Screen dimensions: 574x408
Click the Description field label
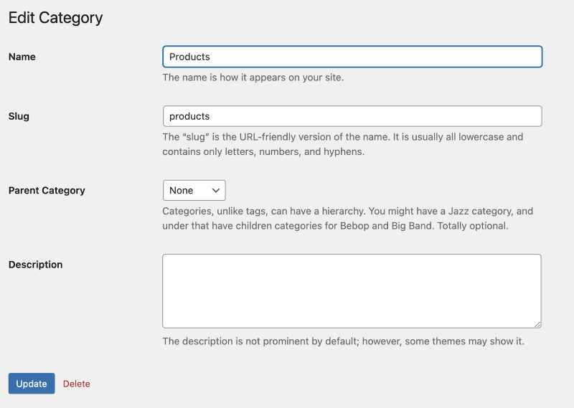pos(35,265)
==
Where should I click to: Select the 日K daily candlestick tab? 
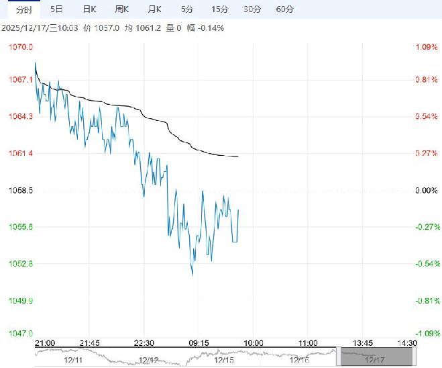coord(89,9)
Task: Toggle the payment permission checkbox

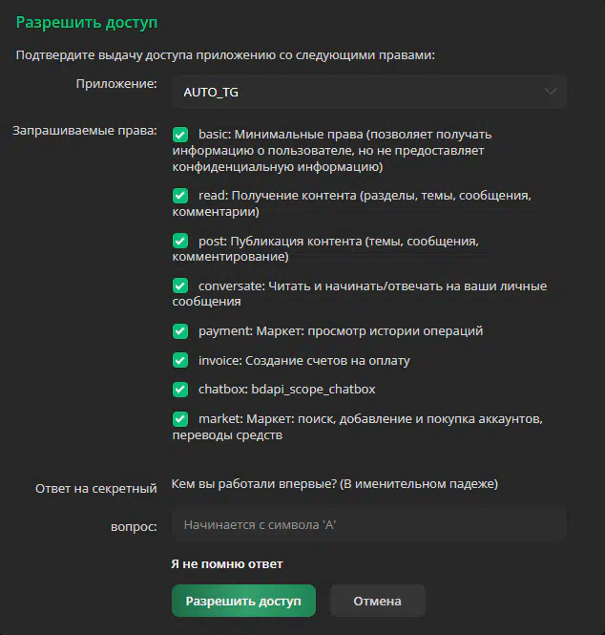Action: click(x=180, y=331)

- _Short exercise_
Arrange the part of the listing above that opens with the line containing "Screen dimensions: 574x408" and closes with the line containing "pos(35,265)" as a JSON list of strings, with one string per line and blank lines omitted. Leave the pictures out of the result.

- _Solution to this problem_
[
  "Screen dimensions: 574x408",
  "Click the Description field label",
  "pos(35,265)"
]